Journalist, author, speaker
Interviewed via videoconference
"I was born in Nova-Scotia, Canada, in 1961, in the small town of Greenwood. In 1990, I obtained the job of my dreams: journalist for the program North-South (Télé-Québec). My first mission: South Africa because Nelson Mandela had just been freed. In the dozen or so documentaries I did, one of them required interviewing Jay Naidoo, the general secretary of the Congress of South African Trade Unions, COSATU, to understand the role of the trade unions in the liberation of the country. And that is how I found, under the same roof, my dream – international correspondant – and the love of my life. I hence covered the whole Mandela era, from his liberation from prison to the end of his presidency, and beyond. Before the first multiracial elections in 1994, it was very tense in South Africa, and violence had become a loud language. I did two television documentaries on rape (Every 83 seconds) and domestic violence (When Love hurts). I was teaching journalism at the Institute for the Advancement of Journalism to people who had only actually done propaganda for the apartheid government. I was making documentaries on the kids living in townships, victims of the terribly crazy ideas of the apartheid regime. I had great fears but I also lived great moments, perhaps the most incredible one of my career being Nelson Mandela’s inauguration as president. To live so close to this great man – he was our neighbour in Cape Town – and to have been such a close witness to his five years in the president’s seat gave me back faith in humanity.
When Nelson Mandela left government in 1999, it was the moment for me to answer the repeated requests from André Bastien, founder of Libre Expression publishing house, to write a book on the historical period. I wrote my first book, Mon Afrique (Conflict of the Heart) a book about the Mandela era (1990-1999) from the apartheid I lived to the birth of democracy I witnessed as a journalist, woman, White, mother of a child in shared custody between two continents, and wife of a minister in Mandela’s government. Notre Afrique (2006) is the clamoured sequel to Mon Afrique, with a wider view on Africa and the place of this terrible and magnificient continent in the world.
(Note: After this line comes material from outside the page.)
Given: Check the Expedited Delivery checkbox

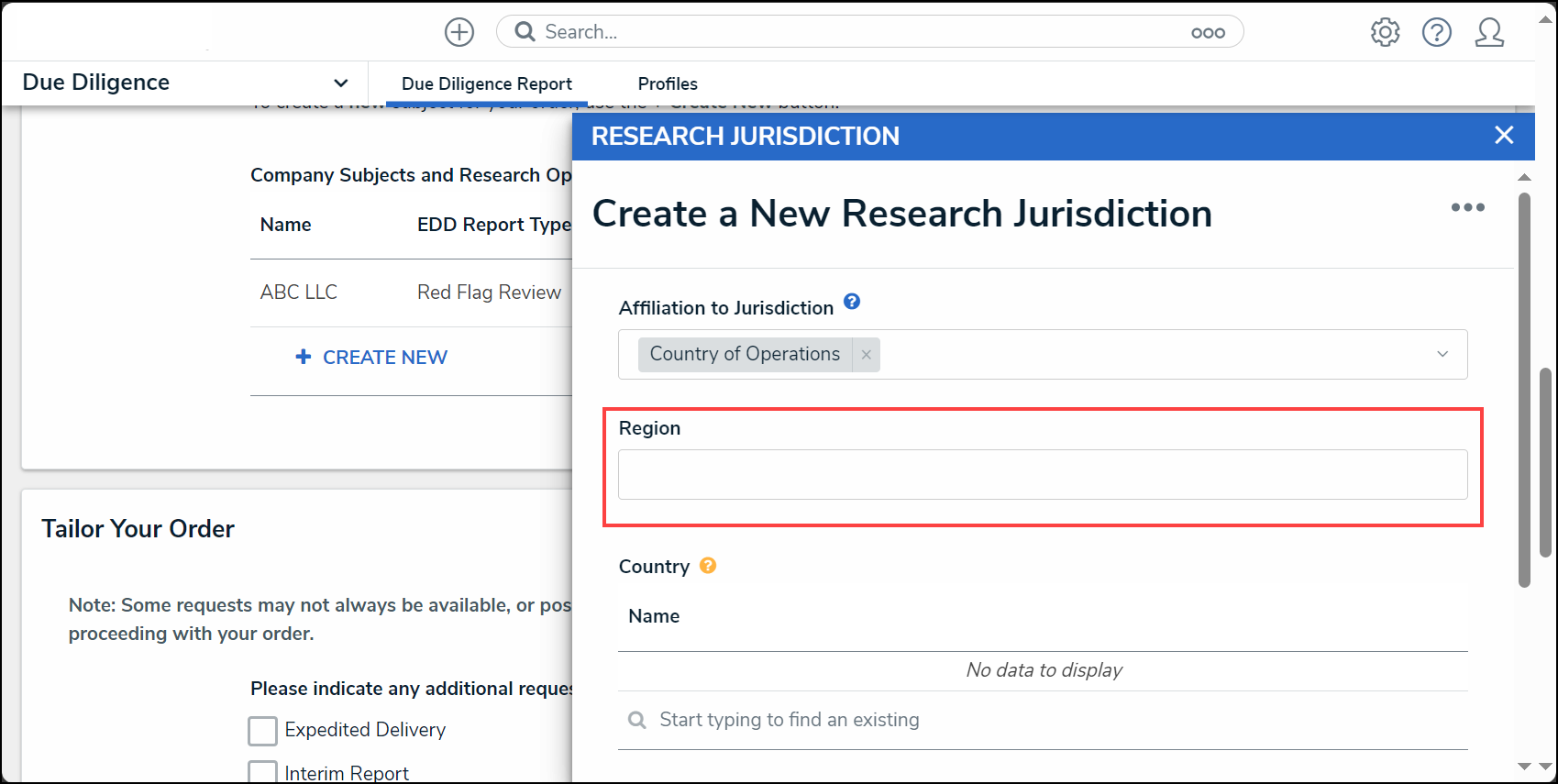Looking at the screenshot, I should tap(263, 731).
Eva (2005) is an historical novel on the 1960-1990 period in South Africa and answers the question what was it to live under apartheid? through a forbidden and powerful love story. My other novel is the result of having spent years socialising with the greatest revolutionnaries of South Africa: Encore un pont à traverser, (2010) is a social fable set in the West with South African influence, on social justice and the organisation of a revolution, through forbidden love stories. I also wrote a travel guide on South Africa (Comprendre l’Afrique du Sud) in 2011.
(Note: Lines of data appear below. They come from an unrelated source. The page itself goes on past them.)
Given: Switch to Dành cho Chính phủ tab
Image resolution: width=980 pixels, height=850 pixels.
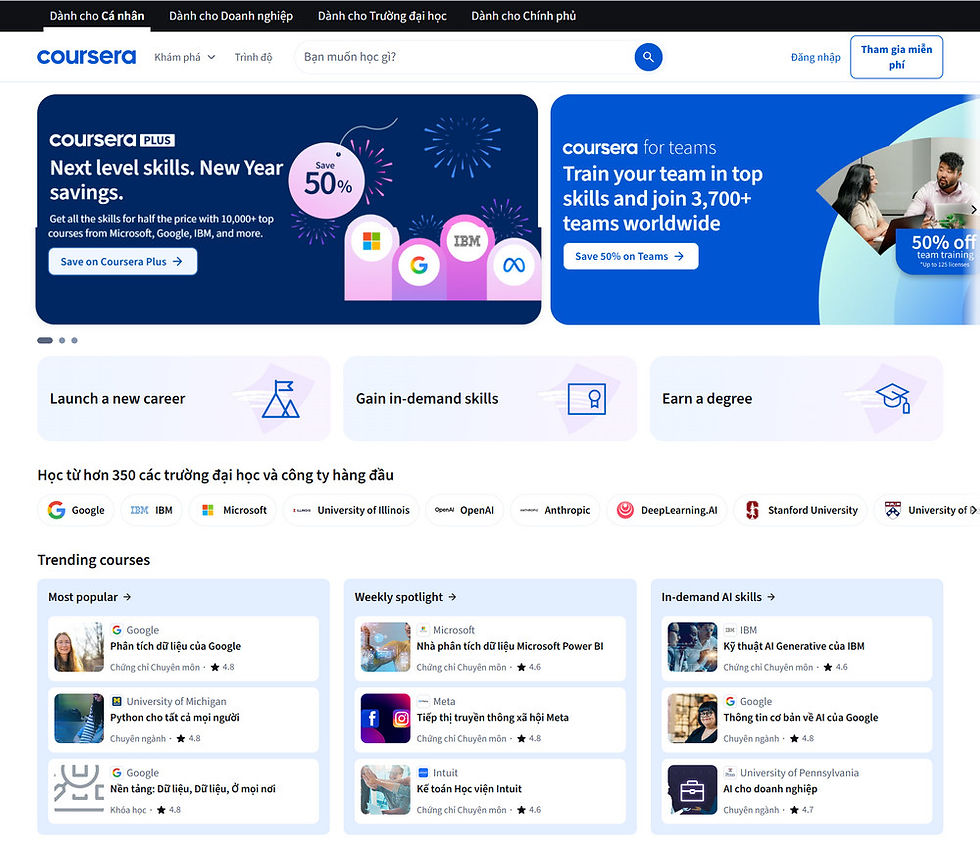Looking at the screenshot, I should tap(523, 15).
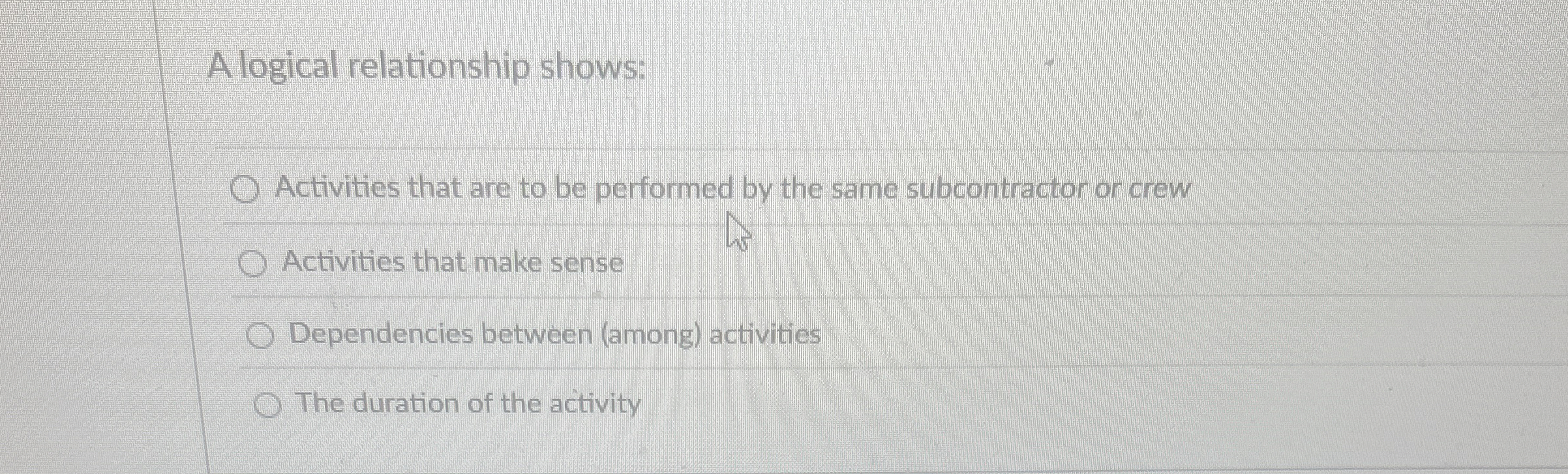Viewport: 1568px width, 474px height.
Task: Click the answer 'Dependencies between (among) activities'
Action: click(554, 334)
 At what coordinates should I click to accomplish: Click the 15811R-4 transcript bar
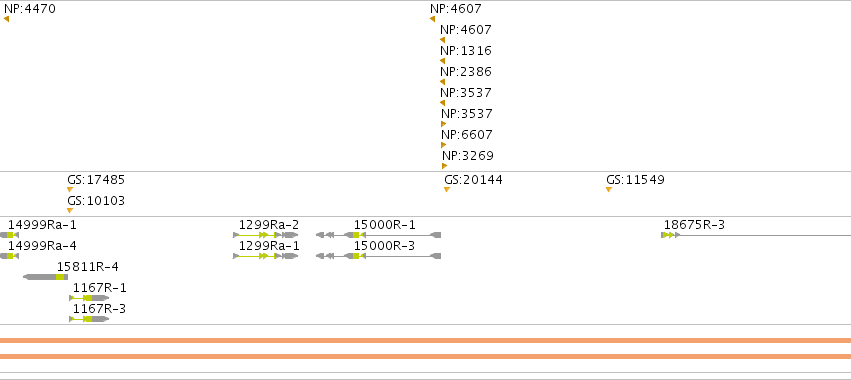(46, 277)

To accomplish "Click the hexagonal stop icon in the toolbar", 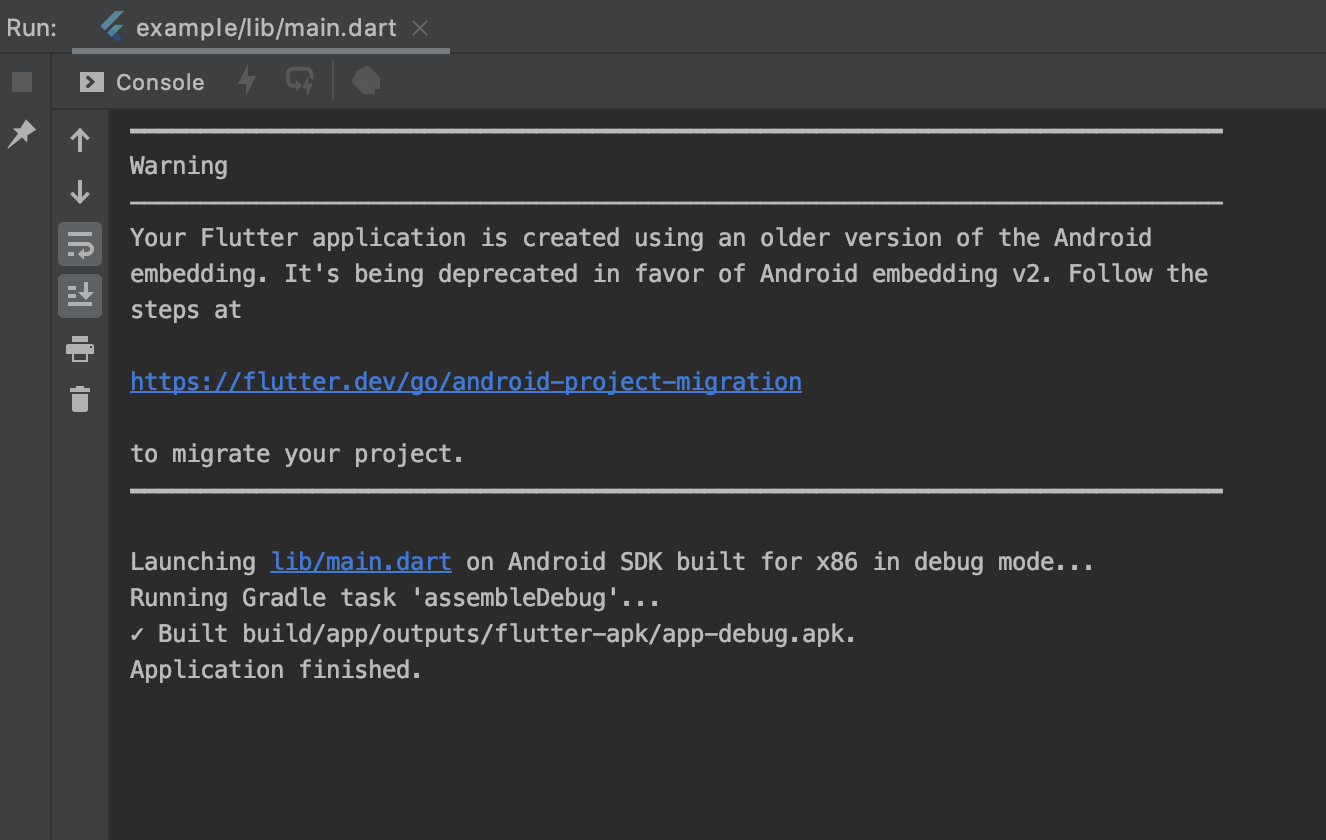I will click(365, 82).
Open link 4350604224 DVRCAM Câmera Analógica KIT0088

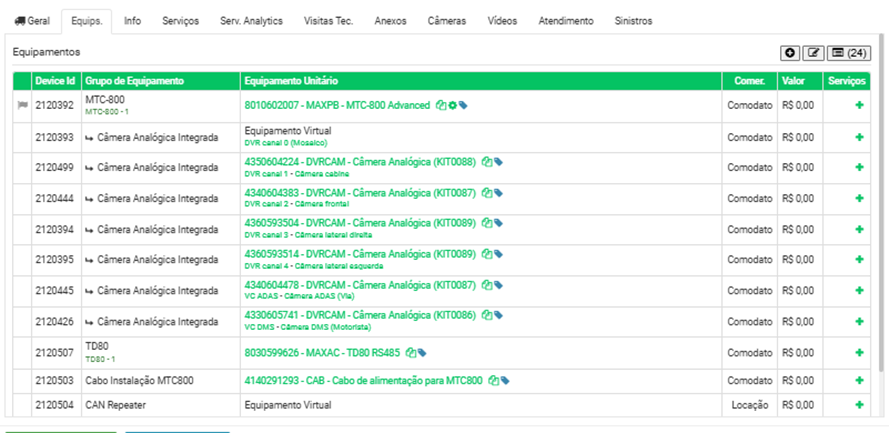point(359,161)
The book Demain, il sera trop tard, mon fils (“Tomorrow will be too late, my son” – 2014) was born from a conversation with my son Kami who, at 21 years old only, asks terribly lucid questions about the state of the planet, and who forces us to reflect.
I continue to live between the two continents. Our children are grown up now ; two live in Africa and one in Québec. My husband has been working in development for the past 15 years and wrote a first book Fighting for Justice (Picador Africa, 2010) and is preparing a second one. I continue to give talks in Québec and the message I deliver is that of Nelson Mandela: “The world is a stage where the gestures of all its people are part of the same scene”."